Mucanda é uma palavra de origem kimbundu que se refere à carta ou mensagem escrita.
Uma vez por mês, são publicadas conversas neste espaço e nesta edição dedicada exclusivamente aos companheiros cubanos.
Cerca de (250) cidadãos angolanos, agindo em plena consciência do exercício de um legítimo direito e indeclinável dever de expressão cívica, perante Sua Excelência, o Presidente da República e, por seu intermédio, perante toda a sociedade angolana, manifestaram o seu mais vivo repúdio ao maléfico procedimento em curso contra a República de Cuba, e a mais calorosa solidariedade para com o irmão povo cubano, face à dramática situação que presentemente atravessa.

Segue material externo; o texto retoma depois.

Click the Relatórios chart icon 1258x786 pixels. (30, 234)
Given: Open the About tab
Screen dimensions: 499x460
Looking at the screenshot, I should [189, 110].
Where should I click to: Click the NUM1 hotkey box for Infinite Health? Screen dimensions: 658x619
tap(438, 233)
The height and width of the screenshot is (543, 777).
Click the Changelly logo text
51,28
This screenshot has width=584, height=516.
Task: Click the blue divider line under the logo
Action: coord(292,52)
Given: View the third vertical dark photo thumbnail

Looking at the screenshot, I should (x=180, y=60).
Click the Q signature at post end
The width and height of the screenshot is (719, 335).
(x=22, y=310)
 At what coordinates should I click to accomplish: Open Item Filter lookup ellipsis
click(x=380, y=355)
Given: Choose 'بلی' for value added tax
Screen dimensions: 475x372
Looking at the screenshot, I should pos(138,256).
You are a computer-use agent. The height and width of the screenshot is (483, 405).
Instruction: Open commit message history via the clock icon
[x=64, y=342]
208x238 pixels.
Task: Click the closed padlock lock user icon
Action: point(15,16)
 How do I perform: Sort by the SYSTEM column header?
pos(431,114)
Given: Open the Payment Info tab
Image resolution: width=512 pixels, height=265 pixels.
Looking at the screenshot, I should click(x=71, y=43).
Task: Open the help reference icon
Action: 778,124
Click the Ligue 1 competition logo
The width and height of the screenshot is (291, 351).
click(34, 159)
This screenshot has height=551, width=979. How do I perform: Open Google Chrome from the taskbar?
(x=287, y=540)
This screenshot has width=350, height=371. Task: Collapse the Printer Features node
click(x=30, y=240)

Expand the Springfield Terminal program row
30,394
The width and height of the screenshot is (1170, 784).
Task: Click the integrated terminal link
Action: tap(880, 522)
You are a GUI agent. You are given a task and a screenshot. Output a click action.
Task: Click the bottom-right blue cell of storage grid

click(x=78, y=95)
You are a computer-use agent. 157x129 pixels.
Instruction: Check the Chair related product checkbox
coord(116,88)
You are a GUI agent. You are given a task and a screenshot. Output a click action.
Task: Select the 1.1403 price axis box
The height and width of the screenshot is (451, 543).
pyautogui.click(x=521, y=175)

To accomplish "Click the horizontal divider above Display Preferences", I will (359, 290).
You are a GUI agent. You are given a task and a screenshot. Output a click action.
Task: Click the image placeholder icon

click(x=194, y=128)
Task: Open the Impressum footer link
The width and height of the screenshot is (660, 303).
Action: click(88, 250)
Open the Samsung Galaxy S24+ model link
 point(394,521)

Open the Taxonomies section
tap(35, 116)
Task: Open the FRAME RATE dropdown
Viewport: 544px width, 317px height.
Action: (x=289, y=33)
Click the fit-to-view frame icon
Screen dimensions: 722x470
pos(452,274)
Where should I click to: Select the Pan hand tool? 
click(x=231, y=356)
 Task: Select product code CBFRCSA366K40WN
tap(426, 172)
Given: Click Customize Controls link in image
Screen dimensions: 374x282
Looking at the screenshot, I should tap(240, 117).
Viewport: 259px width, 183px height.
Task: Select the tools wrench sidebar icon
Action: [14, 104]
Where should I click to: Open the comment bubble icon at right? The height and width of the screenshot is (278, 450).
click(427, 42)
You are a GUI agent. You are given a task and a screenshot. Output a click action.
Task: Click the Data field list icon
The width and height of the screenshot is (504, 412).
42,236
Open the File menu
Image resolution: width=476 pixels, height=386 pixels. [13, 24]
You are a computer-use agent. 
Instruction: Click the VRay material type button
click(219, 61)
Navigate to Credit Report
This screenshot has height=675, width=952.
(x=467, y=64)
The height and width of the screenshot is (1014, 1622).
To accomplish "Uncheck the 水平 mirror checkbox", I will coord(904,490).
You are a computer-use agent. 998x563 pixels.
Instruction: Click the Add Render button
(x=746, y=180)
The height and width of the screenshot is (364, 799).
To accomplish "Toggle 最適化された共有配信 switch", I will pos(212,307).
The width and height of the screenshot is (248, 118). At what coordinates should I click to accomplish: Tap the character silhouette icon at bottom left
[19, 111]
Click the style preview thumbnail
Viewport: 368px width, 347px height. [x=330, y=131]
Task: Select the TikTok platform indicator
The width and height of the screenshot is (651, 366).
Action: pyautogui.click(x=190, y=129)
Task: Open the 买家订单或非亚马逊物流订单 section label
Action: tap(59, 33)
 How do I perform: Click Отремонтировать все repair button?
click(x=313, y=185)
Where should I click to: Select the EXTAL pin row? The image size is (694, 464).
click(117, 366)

Vítima há mais de seis décadas de um cruel, ilegal, injusto e imoral bloqueio, condenado, ano após ano, pela esmagadora maioria dos Estados do mundo - 187 membros das Nações Unidas- exigiram o fim do bloqueio na última Assembleia Geral -, o estrangulamento de Cuba atinge agora o paroxismo, com uma violência atroz e desumana, por via do drástico cerceamento do fornecimento de combustível, que já está a paralisar escolas, hospitais, ambulâncias, fábricas, postos de abastecimento da população, transportes públicos, serviços e estruturas públicas, matando a economia e a vida numa sociedade já de si vulnerável, mas abnegadamente resistente.
Ao arrepio das normas mais elementares do Direito Internacional, os Estados Unidos da América estão a impor implacavelmente o cerco total a Cuba, não só por acções directas, mas também com medidas sancionatórias e ameaças de retaliação sobre terceiros países que persistam em relacionar-se com Cuba, mesmo que seja numa base apenas comercial ou de ajuda humanitária.
Angola beneficiou amplamente, desde a sua libertação do colonialismo, e mesmo antes, da inestimável multifacetada ajuda de Cuba.
A defesa e a preservação da soberania nacional e da integridade territorial do nosso Estado não teria sido possível sem a participação abnegada das forças armadas cubanas.
Centenas de milhares de homens e mulheres de Cuba combateram heroicamente, anos a fio, ao lado dos angolanos, contra as agressões das forças racistas do apartheid sul-africano, muitos dando a sua vida e vertendo o seu sangue no solo angolano.
Na educação, nas escolas e universidades, nos hospitais e centros de saúde, nos mais recônditos locais do País, desde a primeira hora e ao longo de décadas, o povo angolano foi bafejado com a valiosa cooperação, ajuda e solidariedade de Cuba, numa postura desinteressada de íntegro internacionalismo e irmandade.
É por tudo isto, e o mais que a história regista que Angola tem para com Cuba e para com o povo cubano uma enorme dívida de reconhecimento e gratidão, dívida que não prescreve, não pode ser apagada ou menorizada, antes tem de ser guardada e recordada para as gerações futuras.
Por isso, neste momento dramático de emergência que se vive em Cuba, por força do cruel e desumano bloqueio a que a ilha está submetida, os signatários consideram ser um dever imperativo de Angola, do seu Governo, das suas instituições e de toda a sociedade angolana de tudo fazer para ajudar Cuba a superar o garrote que a atinge, prestando-lhe todo o apoio político, diplomático, material, humanitário e moral que o povo cubano bem merece.

Daí que os signatários estão empenhados em encontrar formas concretas de mobilização de acções de ajuda solidária aos mais carentes em Cuba, em particular às crianças e aos idosos.